[AIM OF THE EXERCISE]
Beginning with the line that holds "Peeling (59, 774)", set down each line of the data below through the very last, exactly as given, and nothing beyond that.

━━ DATA SHOWN

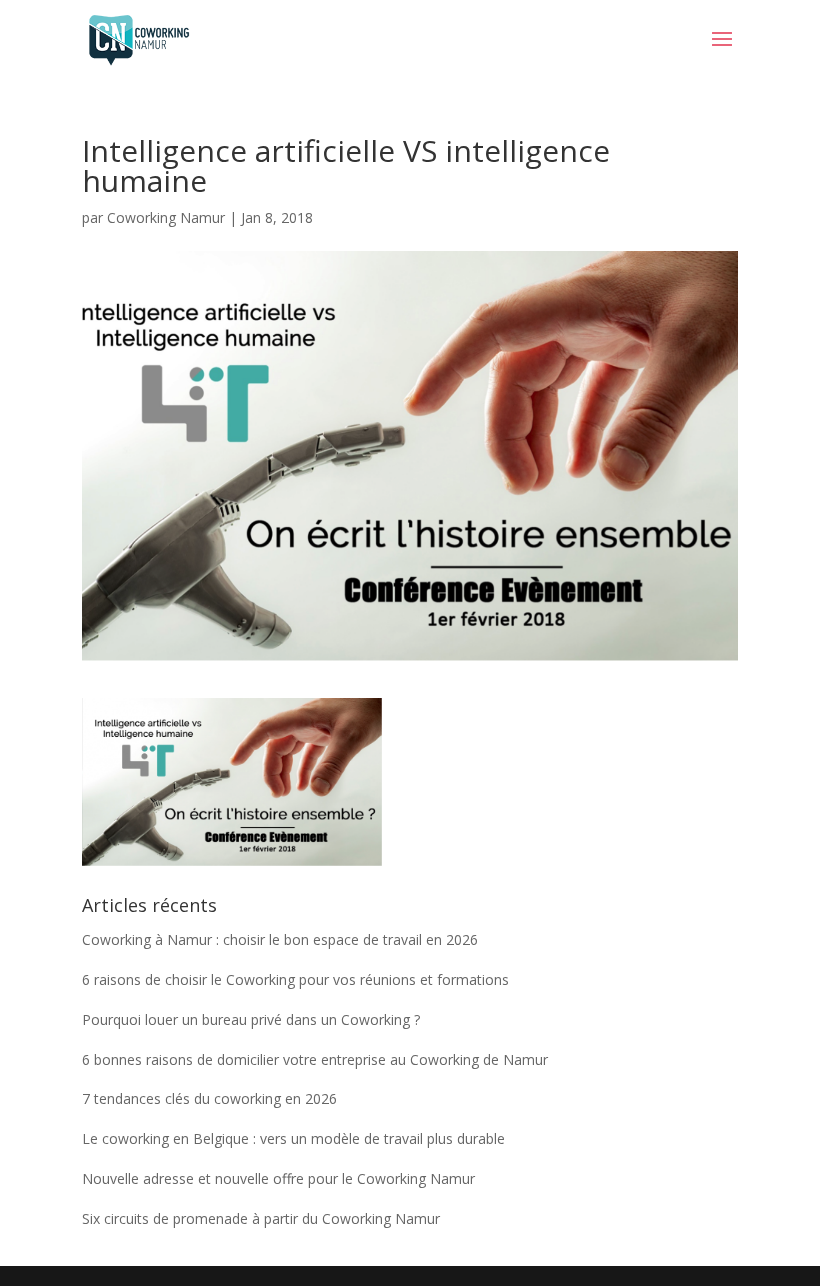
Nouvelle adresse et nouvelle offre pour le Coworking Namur (278, 1178)
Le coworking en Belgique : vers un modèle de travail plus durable (293, 1138)
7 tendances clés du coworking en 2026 (209, 1098)
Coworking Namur (166, 217)
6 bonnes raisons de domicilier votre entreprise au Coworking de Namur (315, 1059)
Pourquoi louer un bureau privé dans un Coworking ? (251, 1019)
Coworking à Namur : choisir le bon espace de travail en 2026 (280, 939)
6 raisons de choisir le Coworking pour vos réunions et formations (295, 979)
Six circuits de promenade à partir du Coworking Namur (261, 1218)
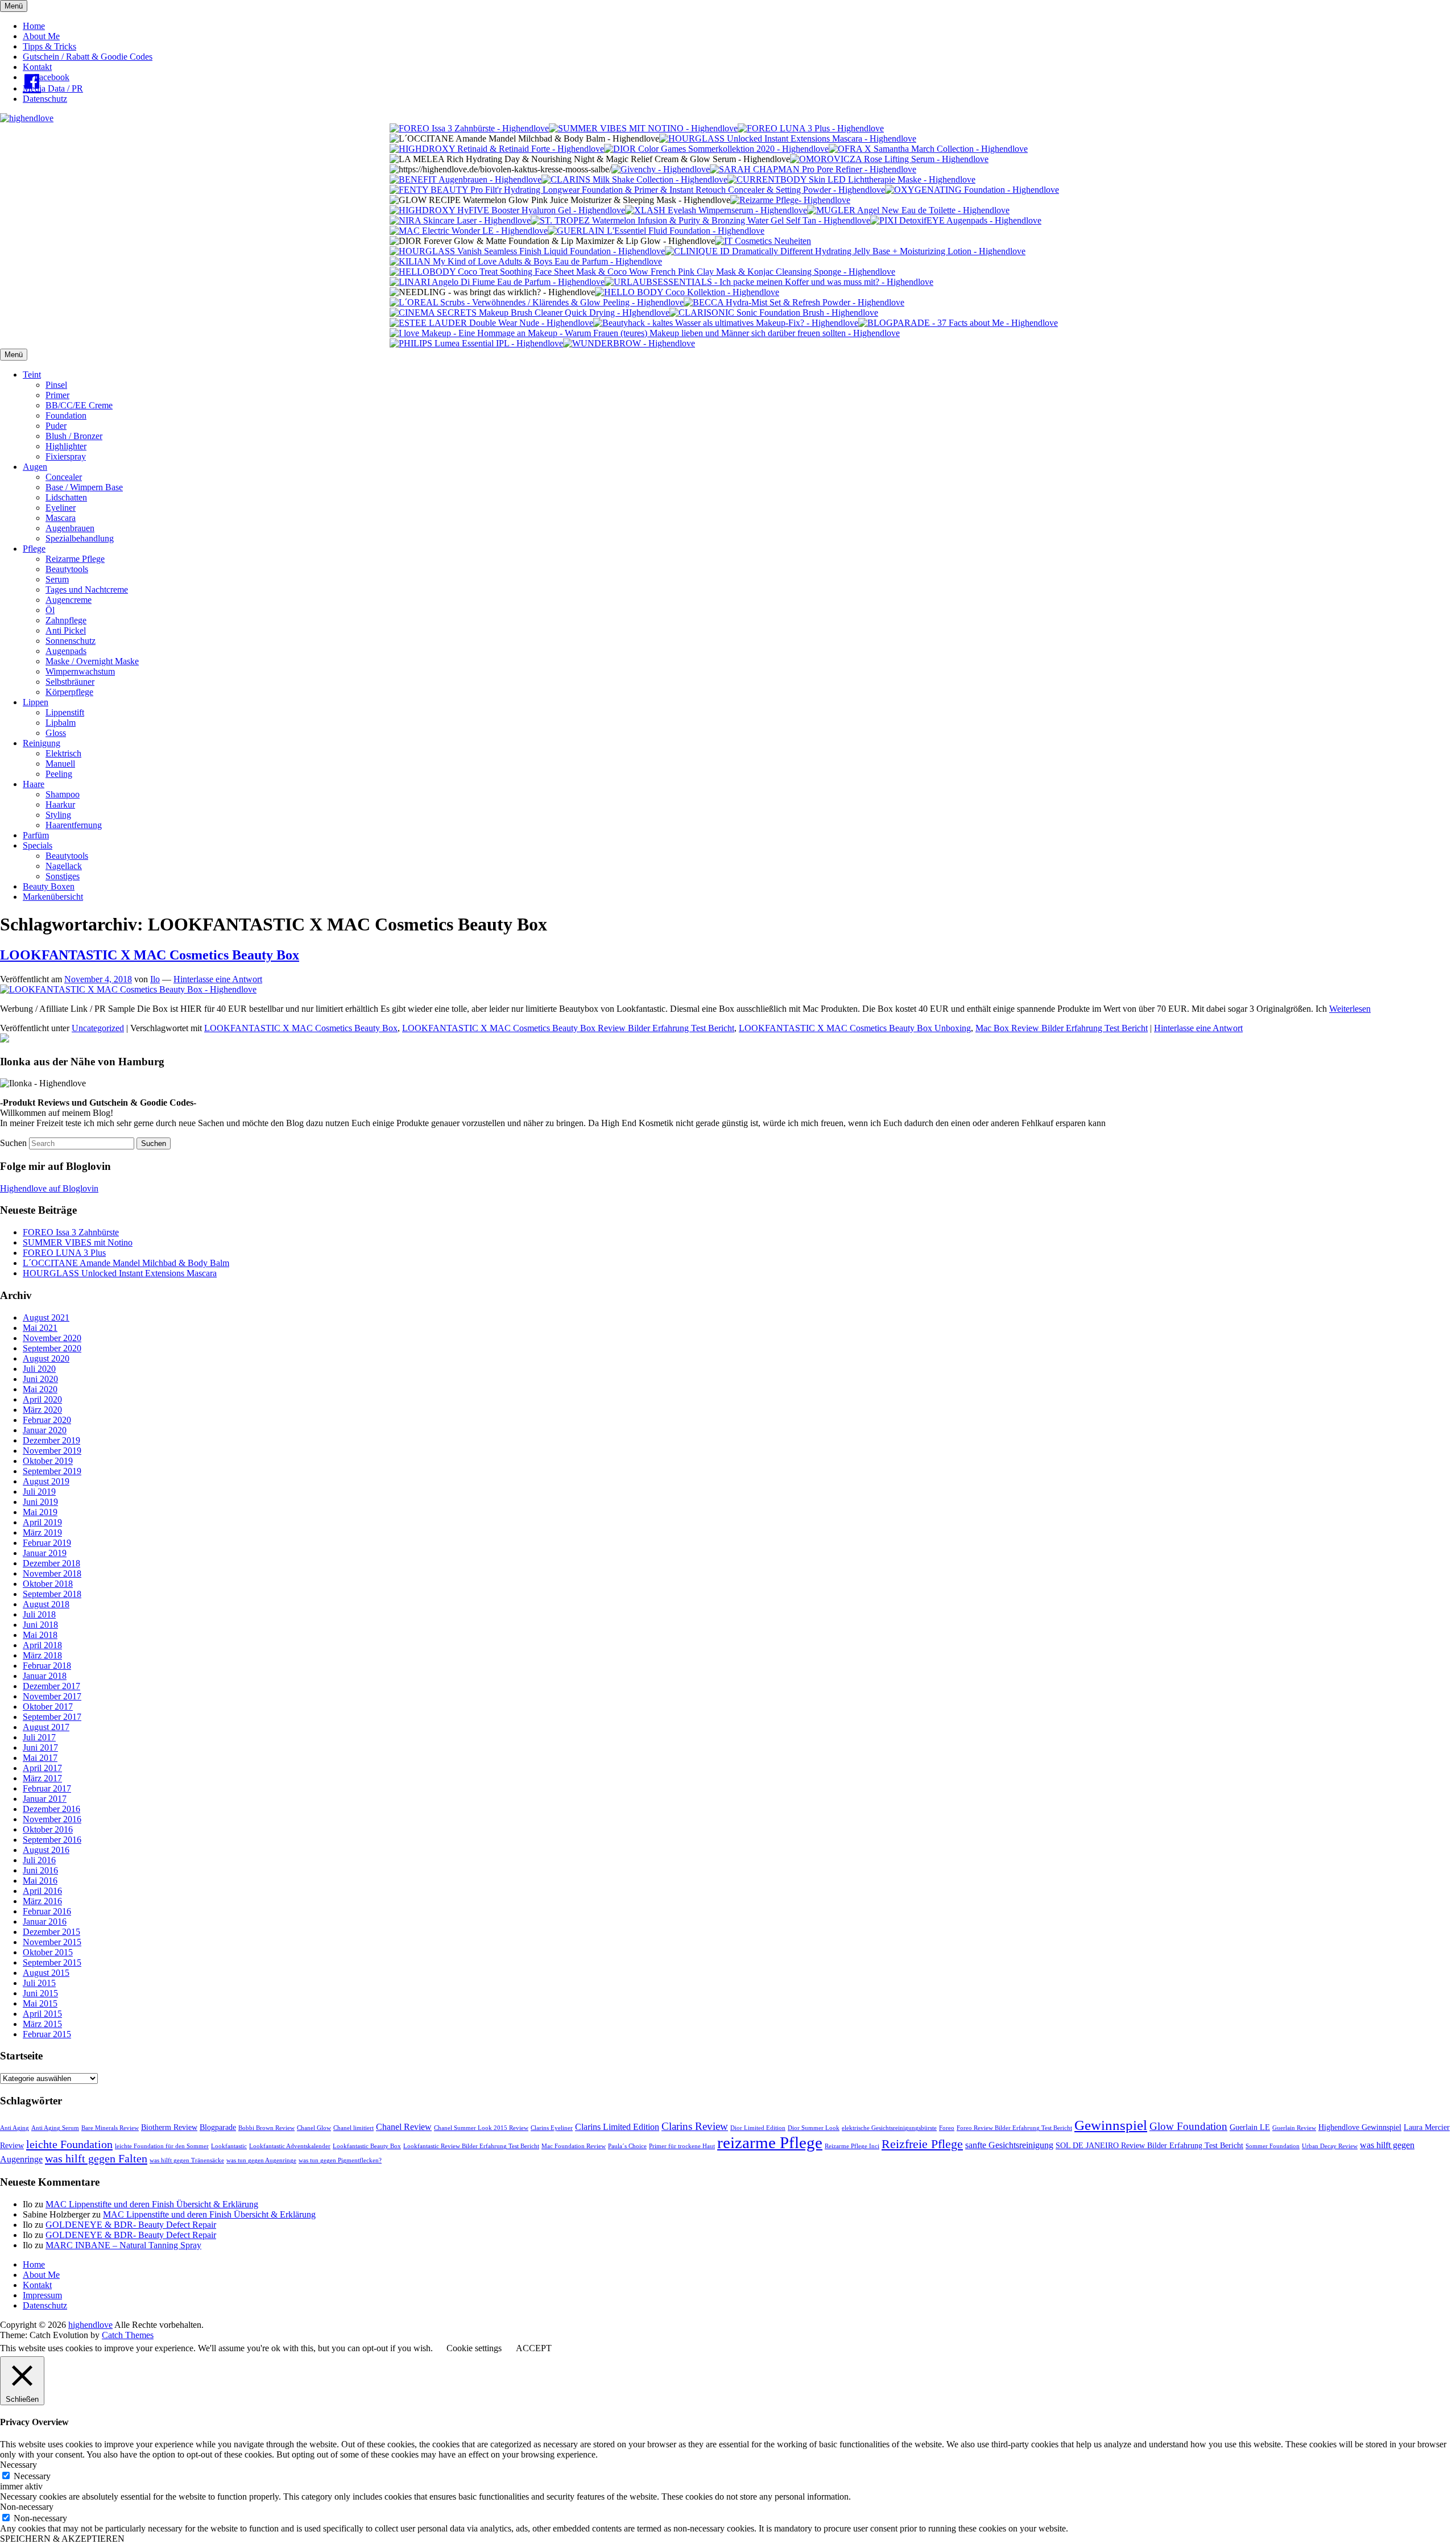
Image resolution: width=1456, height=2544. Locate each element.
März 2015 (42, 2024)
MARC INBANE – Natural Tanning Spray (123, 2245)
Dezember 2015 (51, 1932)
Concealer (64, 477)
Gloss (56, 733)
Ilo (155, 979)
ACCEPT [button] (534, 2348)
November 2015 (52, 1942)
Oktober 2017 (48, 1706)
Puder (56, 426)
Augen (35, 466)
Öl (50, 610)
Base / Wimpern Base (84, 487)
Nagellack (64, 866)
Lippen (35, 702)
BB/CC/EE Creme (79, 405)
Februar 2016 (47, 1911)
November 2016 (52, 1819)
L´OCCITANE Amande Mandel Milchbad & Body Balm (126, 1263)
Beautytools (67, 569)
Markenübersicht (53, 896)
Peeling (59, 774)
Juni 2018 (40, 1624)
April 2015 (42, 2013)
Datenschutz (45, 99)
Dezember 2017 (51, 1686)
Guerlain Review (1294, 2128)
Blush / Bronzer (74, 436)
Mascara (61, 518)
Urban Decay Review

━━━━

[YOUR RESPONSE]
Peeling (59, 774)
Juni 2018 (40, 1624)
April 2015 (42, 2013)
Datenschutz (45, 99)
Dezember 2017 (51, 1686)
Guerlain Review (1294, 2128)
Blush / Bronzer (74, 436)
Mascara (61, 518)
Urban Decay Review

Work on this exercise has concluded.